“Be who you needed when you were younger.”
I found this quote while grieving the loss of my mother, pregnant with my first girl. That in itself, not fucking fair.
My son, just starting 2nd grade, had to be told that he’d never see his best friend again. My husband had tried to explain to my boys that my mother had died. They didn’t have much of a reaction, I was told. I could not be there for the delivery of that news. I was sobbing into my arm as quietly as I could in the next room. “She died. You can’t ever see her again.”

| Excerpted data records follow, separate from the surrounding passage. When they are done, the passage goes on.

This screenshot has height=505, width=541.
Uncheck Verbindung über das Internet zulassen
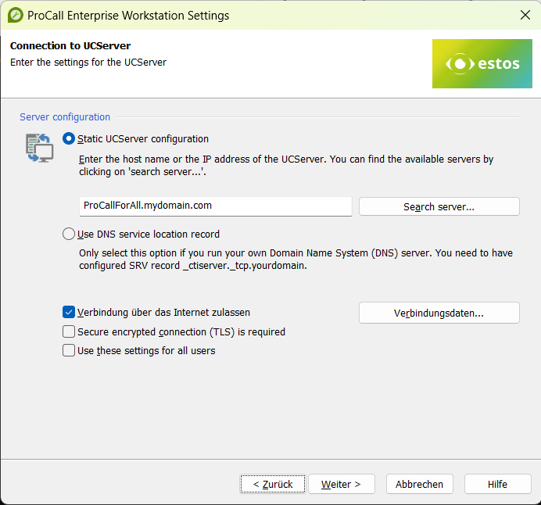[70, 312]
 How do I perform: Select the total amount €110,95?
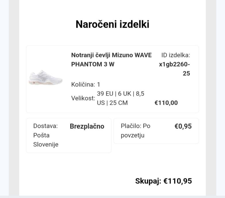[x=178, y=181]
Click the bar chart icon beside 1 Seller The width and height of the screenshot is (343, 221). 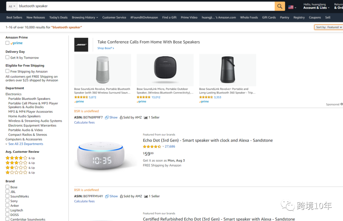point(146,118)
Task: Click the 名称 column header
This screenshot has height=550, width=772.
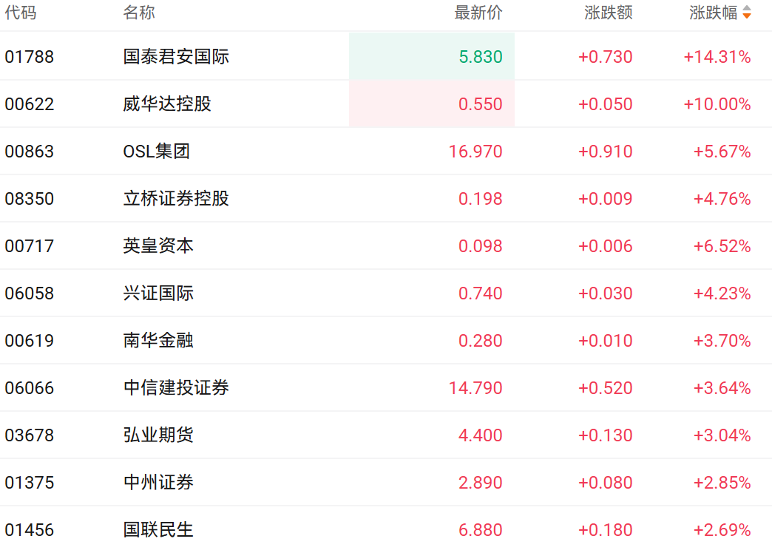Action: click(x=139, y=13)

During that time, I tried to be who I needed when I was younger. I remember overhearing a call or conversation that my grandfather was in the hospital. I remember feeling so far away. My mom had moved us to San Juan Capistrano, as far away from our dad as she could get it seemed, while still remaining in the same county. Everything was wrong. My new home. My school. My clothes. My life. I just wanted to go be with my grandpa. I thought I could make him laugh. I thought I could make him better. My wishes, unheard. Everyone thought it was best I didn’t see him. He was too far gone and not the same grandpa that I remembered. And nobody tried to check in with me after his death. After the divorce. After everything changed. I was only 5.
Stability. Never had it ever since I could remember. Always wanted it. I always felt alone. Besides my brother Chad, no one knows what life was like in that house fresh after the divorce. Chad’s gone. My mom is gone. My head and heart hold those memories. They’re stuffed in a filing cabinet in the back of my head in a dark cold corner that no one ever really visits. I prefer that space for them.
Tonight, I took my kids to see my dad. He hasn’t been well. He’s been in and out of the hospital and rehabilitation facility for over a month. I’d already been warned by my brother Jay of some of the things he’d been saying. I thought I was prepared. I wasn’t. He knew us. And much of what he always says to us was the same. But scattered. Meshed with him repeatedly telling me I needed to hide behind the curtain because I need to wear a robe (he does have MRSA). Then going back and forth between “They took a picture….. they took….. a….. it’s a….. a…. picture…. they took a…. No…… No…… They took a picture of my….. heart. No! NO! Not my heart…. they took….” All the while, he’s got this shake in his arm that he never had before. His white hair, no longer in a comb over the way he wears it. But, worn down, like an the old man he truly is. My dad. But old now.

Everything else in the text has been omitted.